# [Source extract]
Tale of two terrors

6/10/2010

WHAT'S to be made of the news from Great Britain, where gun control is tight and yet a taxi driver last week shot up a rural English county, killing 12 people and wounding 11 others? That efforts to curb guns are always doomed?

That reaction can be expected on this side of the Atlantic, where murderous shooting sprees occur with depressing regularity. They are predictably followed by gun enthusiasts arguing that the remedy is more armed citizens who are prepared to defend themselves.

By this reasoning, the British are vulnerable to rampages by disturbed individuals such as Derrick Bird, 52, who after a three-hour tour of mayhem shot himself dead in woods in the picturesque Lake District. After gun massacres in 1987 and 1996, Britain put tight restrictions on gun ownership.

Private individuals in Britain can't own handguns, or have semiautomatic and pump-action rifles. Those who get licenses to own shotguns and other sorts of rifles must undergo police and medical records checks. As it happens, the killer in this case was licensed to possess the shotgun and .22 rifle (fitted with a telescopic sight) found at the scene.

# [Apply what you read]
1. Repeat a passage of the editorial on the British shooting word for word: begin at the words that contain "By this reasoning, the", and stop after "on gun ownership.".
2. Using the editorial on the British shooting, list every kind of firearm that private individuals in Britain are not allowed to own.
3. Pick up the editorial on the British shooting after its final sentence and keep writing it.
The material that follows has no connection to the editorial on the British shooting.

# [Data for analysis]

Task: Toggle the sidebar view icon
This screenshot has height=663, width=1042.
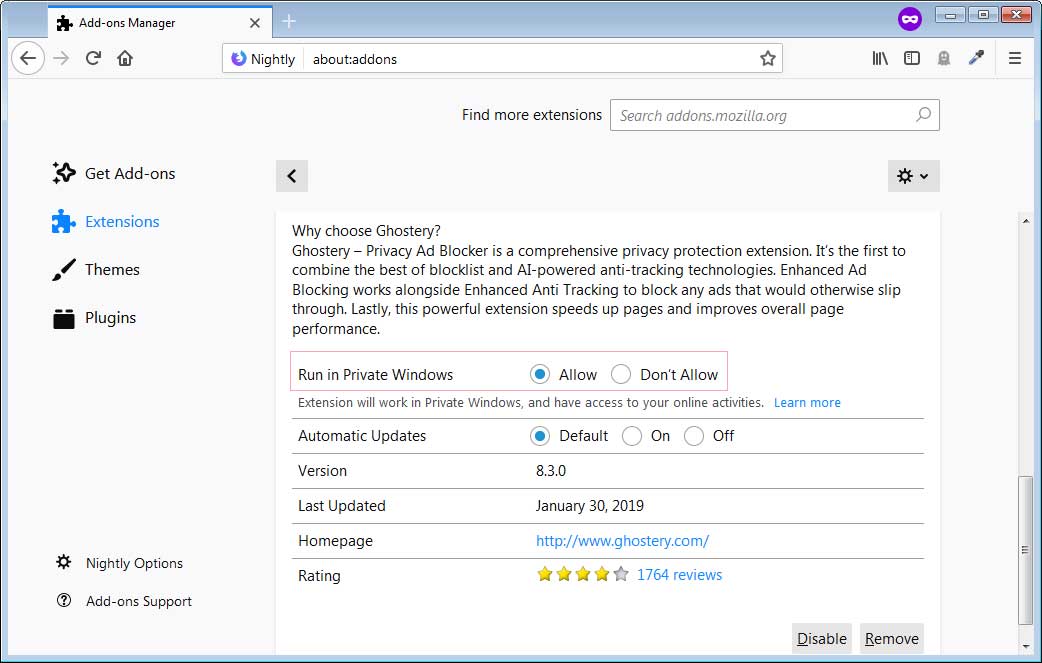Action: pos(912,59)
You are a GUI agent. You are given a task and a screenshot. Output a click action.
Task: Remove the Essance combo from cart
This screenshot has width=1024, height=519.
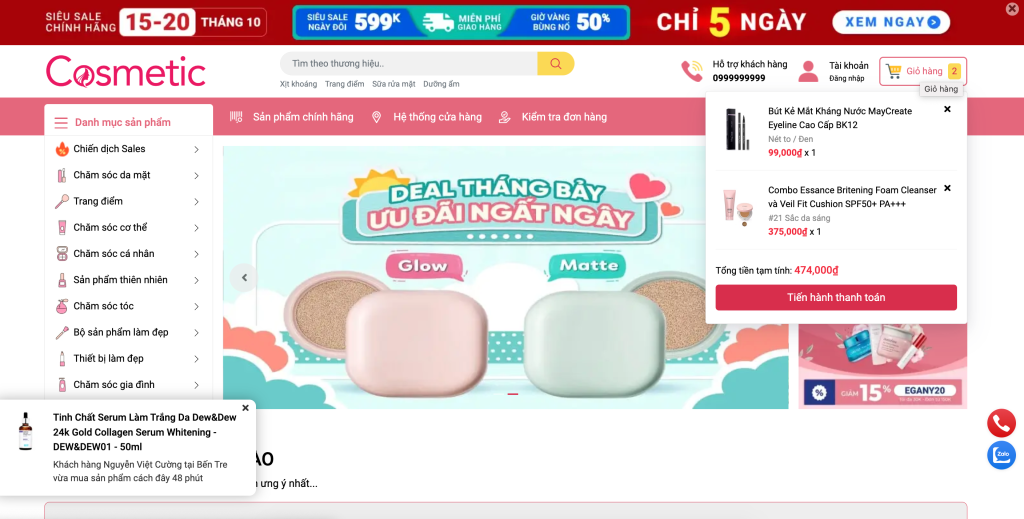point(947,188)
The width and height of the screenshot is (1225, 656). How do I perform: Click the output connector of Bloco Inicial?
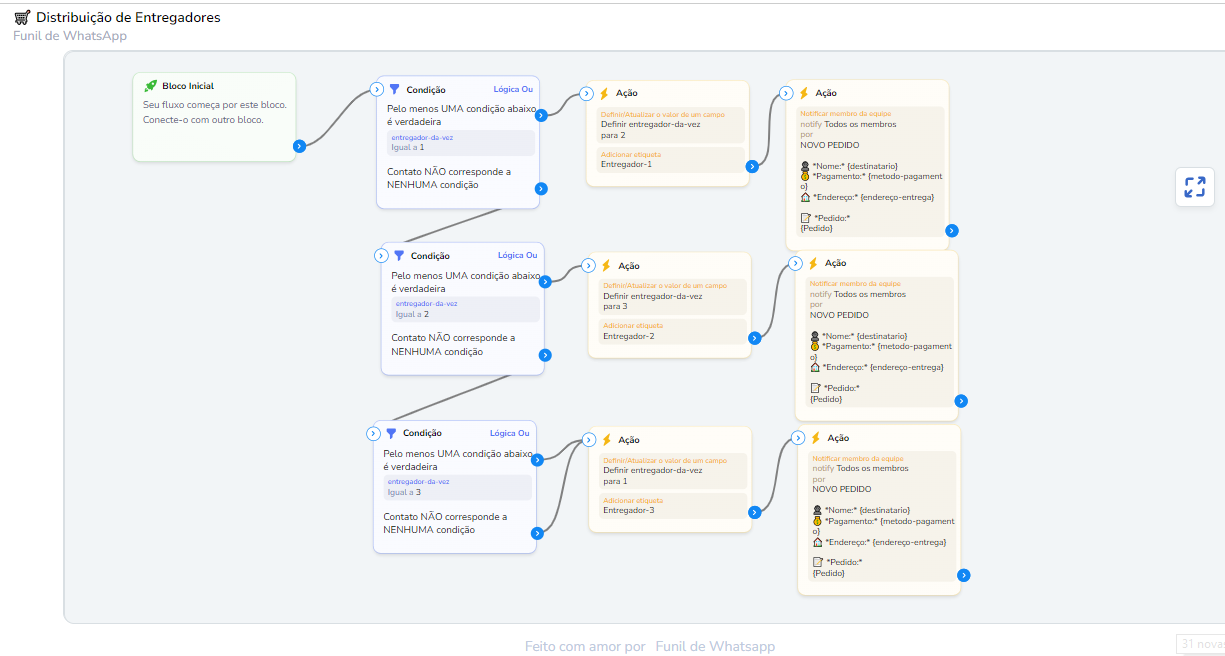[x=299, y=146]
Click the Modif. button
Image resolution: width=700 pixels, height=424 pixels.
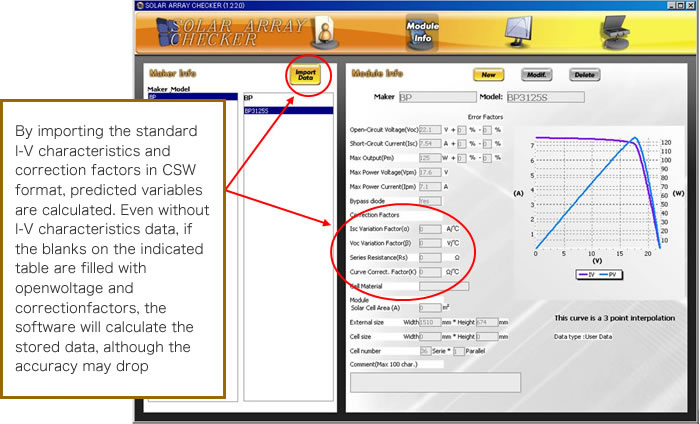537,74
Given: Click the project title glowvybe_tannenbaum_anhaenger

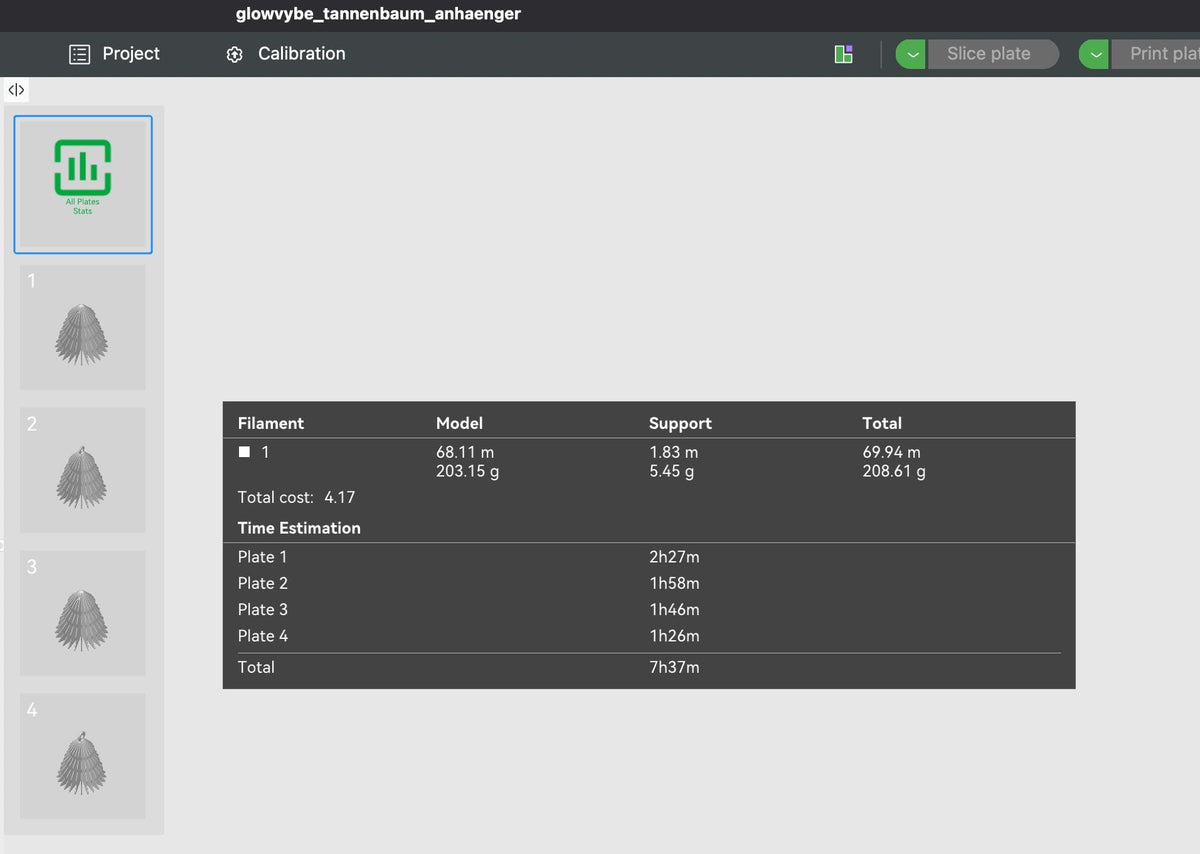Looking at the screenshot, I should click(x=378, y=14).
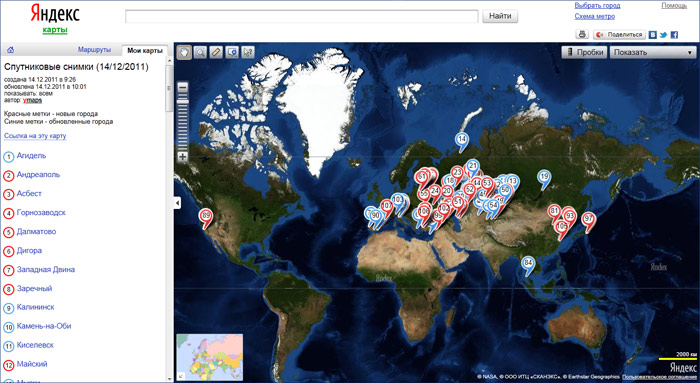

# [Response list]
1.
By this reasoning, the British are vulnerable to rampages by disturbed individuals such as Derrick Bird, 52, who after a three-hour tour of mayhem shot himself dead in woods in the picturesque Lake District. After gun massacres in 1987 and 1996, Britain put tight restrictions on gun ownership.

2.
Handguns
Semiautomatic rifles
Pump-action rifles

3.
Prime Minister David Cameron rejected any quick review of Britain's gun laws and spoke a truth that ought to give Americans pause: "You can't legislate to stop a switch flicking in someone's head and this kind of dreadful event taking place, " he said.

That is not an argument for the failure of gun control. Mr. Cameron was speaking common sense in the context of a nation that has taken strong and reasonable steps to confront gun violence.

By contrast, governments in the United States dare not confront the obvious problem, cowed by a gun lobby that believes the Second Amendment is an absolute constitutional right like no other. Too often, when the switch flicks in a disturbed American's head, a gun is readily at hand.

Despite this outrage, the seeming vulnerability of Britons is an illusion - the country hasn't had a massacre like this in 14 years. In most years, Britain has fewer than 100 gun murders. Last year, Detroit had 361 homicides. Although FBI statistics don't break out gun deaths, guns are a huge part of the murder rate in America.

What is to be made of the news of gun violence from Britain? Its tragedy was a fluke. Our tragedies are routine.